While kids prepare to go back to school, some will enter at various stages and are thinking about what lies ahead. The juniors and seniors in high school, for example, are starting to think about where they want to go to college. Some of the students have had initial thoughts about what they want to do with their lives. Others know what career path they want to pursue, while still others have no idea and are not in any hurry. They may have filled out and mailed in applications already and may have based them on a variety of factors, like affordability. Attending a university, especially out-of-state, is very expensive. College students, including graduate students, now carry a heavy burden of student loan debt. According to http://www.collegedebt.com, the current student loan debt clock is at an eye-popping, $1.4 trillion and growing…

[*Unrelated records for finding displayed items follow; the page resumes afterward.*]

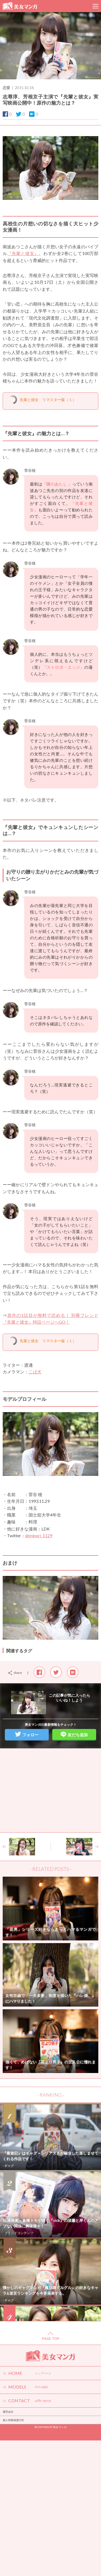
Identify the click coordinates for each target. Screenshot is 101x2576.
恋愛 (6, 87)
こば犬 (35, 1371)
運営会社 (8, 2411)
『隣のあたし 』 (57, 483)
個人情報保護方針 (13, 2420)
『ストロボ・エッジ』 (64, 667)
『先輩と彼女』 (23, 253)
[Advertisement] (50, 1790)
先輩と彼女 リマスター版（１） (48, 399)
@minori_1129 (38, 1535)
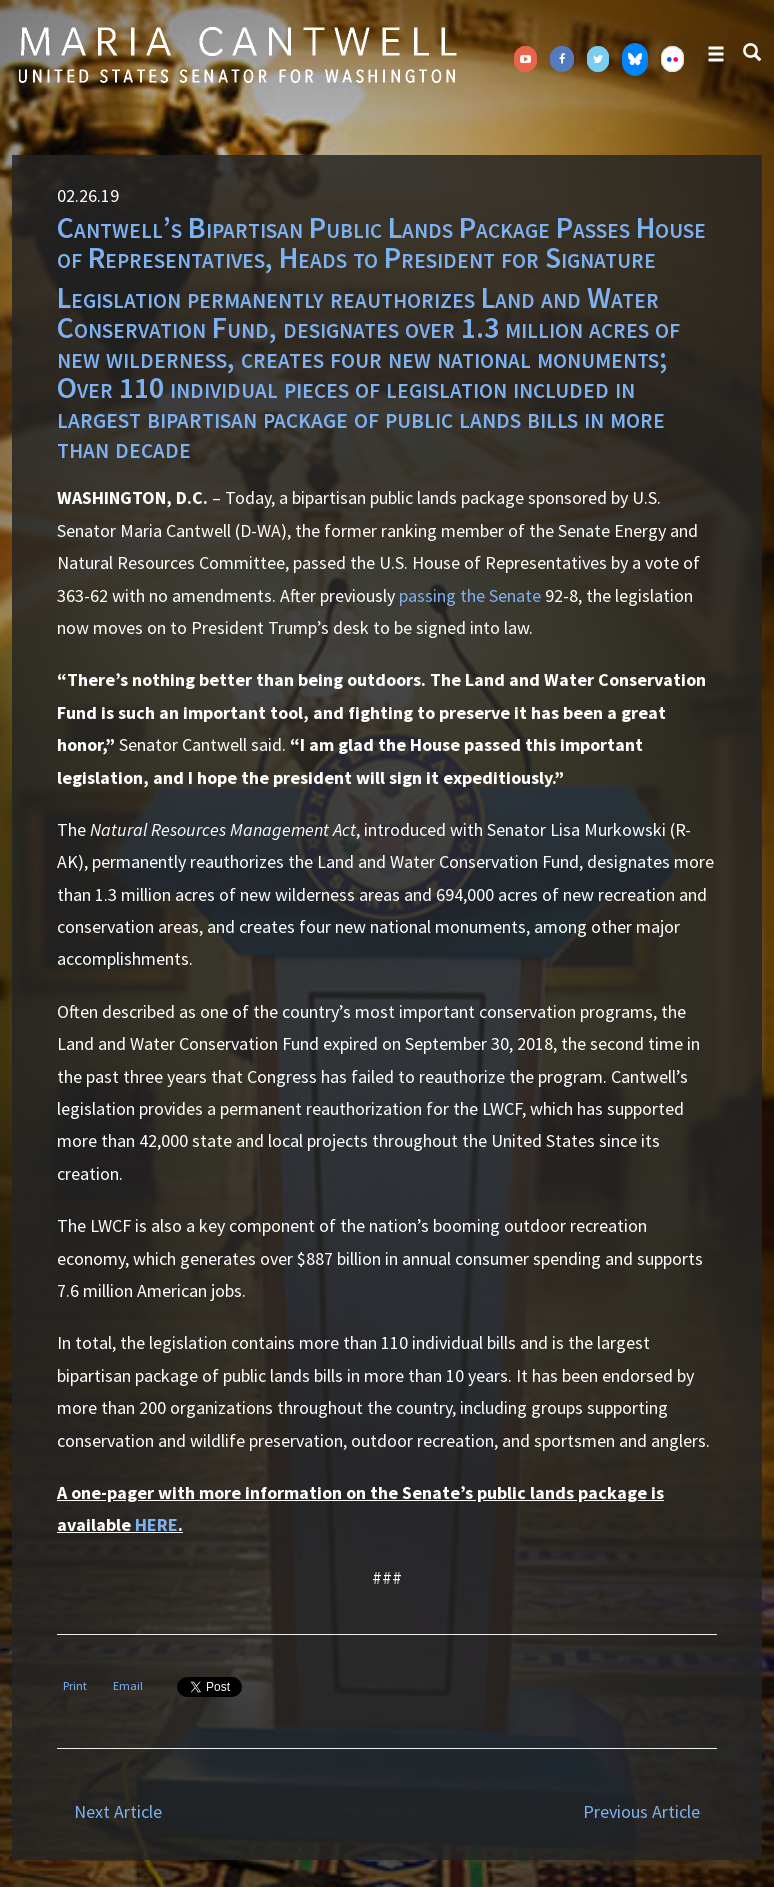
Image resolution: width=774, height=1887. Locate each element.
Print (75, 1685)
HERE (156, 1524)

Some college kids are excited to “see the light at the end of the tunnel” with only one more year to go. Others are heading off to school for the first time where they will encounter a new culture, make new friends, toy with the thought of how much money they want to make, face temptation but hopefully learn the connection between independence and responsibility, and be challenged to attend Mass weekly. Below are five questions to ask a college student. They are:
- “What type of mindset” should you have in trying to figure out what to do with your life?” One answer is what St. Paul said to the Corinthians, “we have the mind of Christ” (1 Cor. 2:16). So put it on! You can have the mind of Christ if you feed it with prayer and Sacred Scripture which can aid you in what career path to take. By the way, remember to take the Bible with you to college… and read it.
- What interests you? We all have interests in doing things (playing sports, dabbling in art, caring for people, etc…). What draws you? What do you enjoy doing? Do you have a genuine joy in your heart for being in airplanes, for example, and therefore possibly have an interest in flying one someday? Is there anything that interests you to read or research that would make you want to follow up and apply it in some way? Narrow and evaluate your interests.
- What talent(s) do you have? While God blesses us with potential and abilities, He also blesses us with multiple talents. Some talents like doing well in school or working on cars may come natural. If we don’t already know our talent(s), sometimes God challenges us to discover them. We can’t discover our talent and work to develop it unless we first try and risk failure, that is with calculated risk. But we learn from our failures and mistakes as well as our sins. Maybe you are thinking about becoming a teacher. You may feel you are blessed with good people skills. You’re smart and organized. You enjoy being in the company of younger kids, and think you would like to teach elementary school. You may want to ask a teacher questions, or if you are accepted in a teaching program at school, pursue an internship to see if it’s something you like and could see yourself doing for many years to come. You may also want to read the “Parable of the Talents” in the Bible (Mt. 25:14-30, Lk. 19:12-27).
- What is God calling you to do with your life? This is the most important question and yet the most difficult to answer. God wants you and me to do something great with our lives that brings us peace, joy, and happiness. But we know it’s not that way all the time. It also involves the cross, which we are called to embrace like Jesus, knowing that the cross of suffering and pain helps us grow and learn. The cross may be your future boss, an annoying co-worker some day, moving away from the comfort zone of your family and friends, or an assignment given to you that seems to be an impossibly large task to do in unfair amount of time. The cross also helps to strengthen and mature us in the spiritual life. But when we start to ask and pray to God what he wants us to do with our lives, since he has a better plan than we do, we know we are on the right path looking to fulfill his plan; to do his will rather than ours (Mt. 26:39, Lk. 22:42).
- Are there any helpful “spiritual tools” to help you discern a career path? One helpful tool that can be used to evaluate your interests, talents, and discern what God is calling you to do with your life is to use of the cardinal virtue of prudence (The other three cardinal virtues are temperance, justice, and fortitude). Prudence is the virtue that disposes practical reason to discern our true good in every circumstance and to choose the right means of achieving it… The prudent man (or woman) determines and directs his conduct in accordance with this judgment…” (Catechism 1806).
Pray to the Holy Spirit to become more prudent in your decisions that God may bless you with good judgment to choose the college, the career, and even the spouse He desires for you as well as the grace to know and do his will. Despite having different career paths, we pray that we may all take the paths that lead us to the same destination of heaven. Amen.